American gridiron football player (born 1991)

Alex Tillman (born May 29, 1991) is an American former professional football defensive back and punt returner who played for the BC Lions of the Canadian Football League (CFL). He attended the University of North Dakota and the University of Houston.

== Early life ==

Tillman attended North Shore Senior High School, where he played high school football as a quarterback.
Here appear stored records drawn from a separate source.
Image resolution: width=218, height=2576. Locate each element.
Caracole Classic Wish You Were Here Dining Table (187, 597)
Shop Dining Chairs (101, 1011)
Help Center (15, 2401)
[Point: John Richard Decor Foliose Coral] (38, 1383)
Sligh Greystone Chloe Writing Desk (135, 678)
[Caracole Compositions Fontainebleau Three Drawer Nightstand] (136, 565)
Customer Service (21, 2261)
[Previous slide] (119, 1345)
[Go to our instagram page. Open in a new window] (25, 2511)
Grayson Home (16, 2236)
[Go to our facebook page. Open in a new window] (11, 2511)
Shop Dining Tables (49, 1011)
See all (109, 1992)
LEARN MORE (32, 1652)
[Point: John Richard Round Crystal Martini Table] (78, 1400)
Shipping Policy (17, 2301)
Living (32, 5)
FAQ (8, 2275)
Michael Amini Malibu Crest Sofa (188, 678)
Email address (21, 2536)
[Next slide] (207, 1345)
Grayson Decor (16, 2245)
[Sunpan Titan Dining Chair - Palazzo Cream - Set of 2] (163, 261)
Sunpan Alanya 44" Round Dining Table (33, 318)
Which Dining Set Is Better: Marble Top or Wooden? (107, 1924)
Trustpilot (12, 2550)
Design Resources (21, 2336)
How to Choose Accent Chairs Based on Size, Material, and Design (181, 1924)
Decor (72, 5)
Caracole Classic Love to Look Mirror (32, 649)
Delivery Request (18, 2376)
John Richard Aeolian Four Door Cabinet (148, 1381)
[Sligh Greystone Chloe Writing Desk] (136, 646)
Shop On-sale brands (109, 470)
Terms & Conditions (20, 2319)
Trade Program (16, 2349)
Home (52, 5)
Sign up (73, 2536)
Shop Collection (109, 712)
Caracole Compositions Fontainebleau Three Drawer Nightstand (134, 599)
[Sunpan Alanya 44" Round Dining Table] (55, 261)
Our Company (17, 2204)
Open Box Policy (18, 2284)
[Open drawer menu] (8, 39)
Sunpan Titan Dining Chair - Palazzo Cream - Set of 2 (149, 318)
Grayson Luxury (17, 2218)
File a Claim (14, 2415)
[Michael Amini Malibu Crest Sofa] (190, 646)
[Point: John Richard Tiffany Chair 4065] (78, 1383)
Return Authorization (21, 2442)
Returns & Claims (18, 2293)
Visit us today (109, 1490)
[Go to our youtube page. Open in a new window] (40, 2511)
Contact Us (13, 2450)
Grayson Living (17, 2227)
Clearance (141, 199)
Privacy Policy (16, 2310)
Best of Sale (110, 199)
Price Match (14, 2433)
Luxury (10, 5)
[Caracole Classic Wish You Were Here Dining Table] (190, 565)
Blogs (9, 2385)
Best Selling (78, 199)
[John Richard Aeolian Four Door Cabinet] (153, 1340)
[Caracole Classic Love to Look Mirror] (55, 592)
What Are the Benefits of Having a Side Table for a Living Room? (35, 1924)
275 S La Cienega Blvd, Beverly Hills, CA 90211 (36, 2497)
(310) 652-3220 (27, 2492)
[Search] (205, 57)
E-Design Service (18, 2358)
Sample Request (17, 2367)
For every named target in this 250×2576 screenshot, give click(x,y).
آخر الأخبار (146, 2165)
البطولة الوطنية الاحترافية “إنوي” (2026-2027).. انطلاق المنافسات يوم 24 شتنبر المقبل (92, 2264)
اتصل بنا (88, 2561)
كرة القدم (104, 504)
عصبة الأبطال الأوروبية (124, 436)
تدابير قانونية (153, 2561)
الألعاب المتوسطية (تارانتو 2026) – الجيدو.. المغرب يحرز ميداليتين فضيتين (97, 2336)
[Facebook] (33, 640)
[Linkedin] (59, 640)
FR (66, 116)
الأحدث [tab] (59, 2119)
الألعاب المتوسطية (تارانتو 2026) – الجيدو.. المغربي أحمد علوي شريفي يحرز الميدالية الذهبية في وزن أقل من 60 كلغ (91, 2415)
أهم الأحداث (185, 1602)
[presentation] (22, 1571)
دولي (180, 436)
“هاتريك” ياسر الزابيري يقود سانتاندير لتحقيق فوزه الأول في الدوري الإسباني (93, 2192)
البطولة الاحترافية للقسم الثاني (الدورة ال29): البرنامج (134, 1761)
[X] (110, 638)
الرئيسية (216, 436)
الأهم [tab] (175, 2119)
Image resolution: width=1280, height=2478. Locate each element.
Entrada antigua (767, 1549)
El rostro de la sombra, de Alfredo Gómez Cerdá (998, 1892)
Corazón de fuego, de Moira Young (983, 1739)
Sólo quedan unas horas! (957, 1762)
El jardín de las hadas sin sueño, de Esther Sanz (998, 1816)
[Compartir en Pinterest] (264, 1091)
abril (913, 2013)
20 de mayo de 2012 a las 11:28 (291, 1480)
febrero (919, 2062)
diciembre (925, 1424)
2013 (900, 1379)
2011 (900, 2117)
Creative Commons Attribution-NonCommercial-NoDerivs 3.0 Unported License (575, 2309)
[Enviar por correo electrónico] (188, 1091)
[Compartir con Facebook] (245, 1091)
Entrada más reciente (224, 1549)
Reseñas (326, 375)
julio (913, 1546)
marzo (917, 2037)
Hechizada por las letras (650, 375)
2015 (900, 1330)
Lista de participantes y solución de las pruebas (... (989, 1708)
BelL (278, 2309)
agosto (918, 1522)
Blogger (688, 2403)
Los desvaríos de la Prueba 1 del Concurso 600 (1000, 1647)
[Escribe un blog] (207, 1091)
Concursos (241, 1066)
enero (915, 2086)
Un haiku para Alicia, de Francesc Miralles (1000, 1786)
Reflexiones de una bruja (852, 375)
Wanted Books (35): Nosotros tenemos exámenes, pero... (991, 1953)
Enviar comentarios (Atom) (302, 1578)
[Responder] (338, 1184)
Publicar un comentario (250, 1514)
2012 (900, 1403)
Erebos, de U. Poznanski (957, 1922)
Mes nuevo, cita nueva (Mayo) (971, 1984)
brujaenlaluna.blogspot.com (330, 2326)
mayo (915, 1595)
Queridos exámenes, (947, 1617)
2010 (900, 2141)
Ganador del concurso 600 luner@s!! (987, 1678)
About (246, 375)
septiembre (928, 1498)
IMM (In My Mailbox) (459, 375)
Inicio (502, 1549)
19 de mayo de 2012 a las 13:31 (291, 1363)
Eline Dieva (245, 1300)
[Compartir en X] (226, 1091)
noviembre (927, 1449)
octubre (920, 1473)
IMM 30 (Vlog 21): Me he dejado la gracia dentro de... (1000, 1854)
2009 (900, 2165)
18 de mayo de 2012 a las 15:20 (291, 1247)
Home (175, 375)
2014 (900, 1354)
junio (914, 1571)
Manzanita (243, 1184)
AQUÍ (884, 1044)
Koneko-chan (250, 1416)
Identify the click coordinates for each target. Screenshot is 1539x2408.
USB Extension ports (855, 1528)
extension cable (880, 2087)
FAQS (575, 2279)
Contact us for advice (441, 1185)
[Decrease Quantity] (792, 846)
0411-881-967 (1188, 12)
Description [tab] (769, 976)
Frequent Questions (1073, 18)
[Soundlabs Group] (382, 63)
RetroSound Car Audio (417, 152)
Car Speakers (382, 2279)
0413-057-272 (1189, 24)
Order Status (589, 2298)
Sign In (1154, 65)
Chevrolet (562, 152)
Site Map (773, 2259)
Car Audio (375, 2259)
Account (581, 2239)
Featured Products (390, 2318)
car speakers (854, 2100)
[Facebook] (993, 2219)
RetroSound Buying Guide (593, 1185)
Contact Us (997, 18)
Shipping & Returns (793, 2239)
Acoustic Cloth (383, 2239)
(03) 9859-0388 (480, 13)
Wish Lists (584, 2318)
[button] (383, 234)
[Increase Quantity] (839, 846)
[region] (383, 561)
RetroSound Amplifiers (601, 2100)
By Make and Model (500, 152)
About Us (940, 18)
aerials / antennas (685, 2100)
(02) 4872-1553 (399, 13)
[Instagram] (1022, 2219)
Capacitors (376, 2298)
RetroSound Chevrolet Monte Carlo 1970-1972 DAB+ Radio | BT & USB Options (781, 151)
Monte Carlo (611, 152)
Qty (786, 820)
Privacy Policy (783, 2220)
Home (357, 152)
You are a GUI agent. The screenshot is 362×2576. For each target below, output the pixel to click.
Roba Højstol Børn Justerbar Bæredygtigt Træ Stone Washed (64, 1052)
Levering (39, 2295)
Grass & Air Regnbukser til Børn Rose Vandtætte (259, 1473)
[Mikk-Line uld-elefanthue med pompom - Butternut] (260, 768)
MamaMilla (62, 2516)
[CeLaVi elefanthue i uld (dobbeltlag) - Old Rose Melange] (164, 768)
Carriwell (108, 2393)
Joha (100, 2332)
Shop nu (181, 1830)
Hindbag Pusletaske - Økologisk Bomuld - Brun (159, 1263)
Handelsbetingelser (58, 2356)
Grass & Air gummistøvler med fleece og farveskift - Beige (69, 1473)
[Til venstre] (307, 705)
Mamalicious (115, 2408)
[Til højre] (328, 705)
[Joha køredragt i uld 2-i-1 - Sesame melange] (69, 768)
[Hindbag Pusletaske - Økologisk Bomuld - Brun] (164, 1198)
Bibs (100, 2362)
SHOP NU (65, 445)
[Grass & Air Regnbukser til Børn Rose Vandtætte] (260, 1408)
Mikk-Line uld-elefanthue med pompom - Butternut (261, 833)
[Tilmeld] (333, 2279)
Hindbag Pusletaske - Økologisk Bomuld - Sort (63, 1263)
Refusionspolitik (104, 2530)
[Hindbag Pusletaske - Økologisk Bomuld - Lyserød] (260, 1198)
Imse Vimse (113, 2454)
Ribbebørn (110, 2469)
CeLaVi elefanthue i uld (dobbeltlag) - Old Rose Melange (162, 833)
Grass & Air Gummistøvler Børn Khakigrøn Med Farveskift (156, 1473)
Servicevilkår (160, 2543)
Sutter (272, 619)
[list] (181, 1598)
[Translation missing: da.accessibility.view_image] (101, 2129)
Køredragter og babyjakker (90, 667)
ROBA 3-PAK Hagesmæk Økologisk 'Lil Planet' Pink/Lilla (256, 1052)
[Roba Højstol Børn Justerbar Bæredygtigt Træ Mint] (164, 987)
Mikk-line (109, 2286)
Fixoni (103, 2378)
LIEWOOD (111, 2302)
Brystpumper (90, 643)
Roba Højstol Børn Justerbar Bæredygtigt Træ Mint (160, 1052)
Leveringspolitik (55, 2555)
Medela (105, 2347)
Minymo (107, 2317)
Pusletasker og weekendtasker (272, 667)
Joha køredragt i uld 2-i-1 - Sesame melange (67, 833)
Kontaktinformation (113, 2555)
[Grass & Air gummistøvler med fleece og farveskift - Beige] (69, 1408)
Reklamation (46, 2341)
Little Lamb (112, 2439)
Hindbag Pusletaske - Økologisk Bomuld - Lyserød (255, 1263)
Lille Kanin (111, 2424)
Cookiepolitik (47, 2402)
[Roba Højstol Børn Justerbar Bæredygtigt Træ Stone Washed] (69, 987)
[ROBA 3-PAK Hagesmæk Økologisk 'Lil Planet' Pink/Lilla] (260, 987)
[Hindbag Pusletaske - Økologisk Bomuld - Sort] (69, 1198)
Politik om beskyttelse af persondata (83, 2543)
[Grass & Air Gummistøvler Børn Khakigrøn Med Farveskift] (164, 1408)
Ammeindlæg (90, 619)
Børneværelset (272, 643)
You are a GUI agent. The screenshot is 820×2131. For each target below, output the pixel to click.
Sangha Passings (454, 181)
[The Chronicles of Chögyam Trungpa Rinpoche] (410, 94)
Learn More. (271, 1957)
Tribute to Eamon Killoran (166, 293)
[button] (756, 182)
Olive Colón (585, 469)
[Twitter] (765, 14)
He earned three district championships at North Shore, and was named the Offensive and Team MVP during his senior year with over 2,000 passing yards and 500 rushing yards.

== College career ==

Tillman first played college football for the Houston Cougars. After redshirting in 2010, he played in 26 games on defense and the special teams from 2011 to 2013. Prior to the 2014 season, Tillman transferred to the University of North Dakota to complete his final year of eligibility. He recorded 31 solo tackles and a 92-yard interception for a touchdown in his final season, playing as a cornerback. He also returned 14 punts for 237 yards, including a school record 95-yard punt return for a touchdown. Tillman was designated an all-conference punt returner in the Big Sky Conference and received an honorable mention as a cornerback.

== Professional career ==

On May 27, 2015, Tillman was signed by the BC Lions as a free agent. He was among several potential candidates to replace Tim Brown as the team's kickoff returner during the preseason, and was also looked at as a potential punt returner. After making the active roster, Tillman made his CFL debut on July 4 against the Ottawa Redblacks, recording a tackle and returning three punts for 22 yards.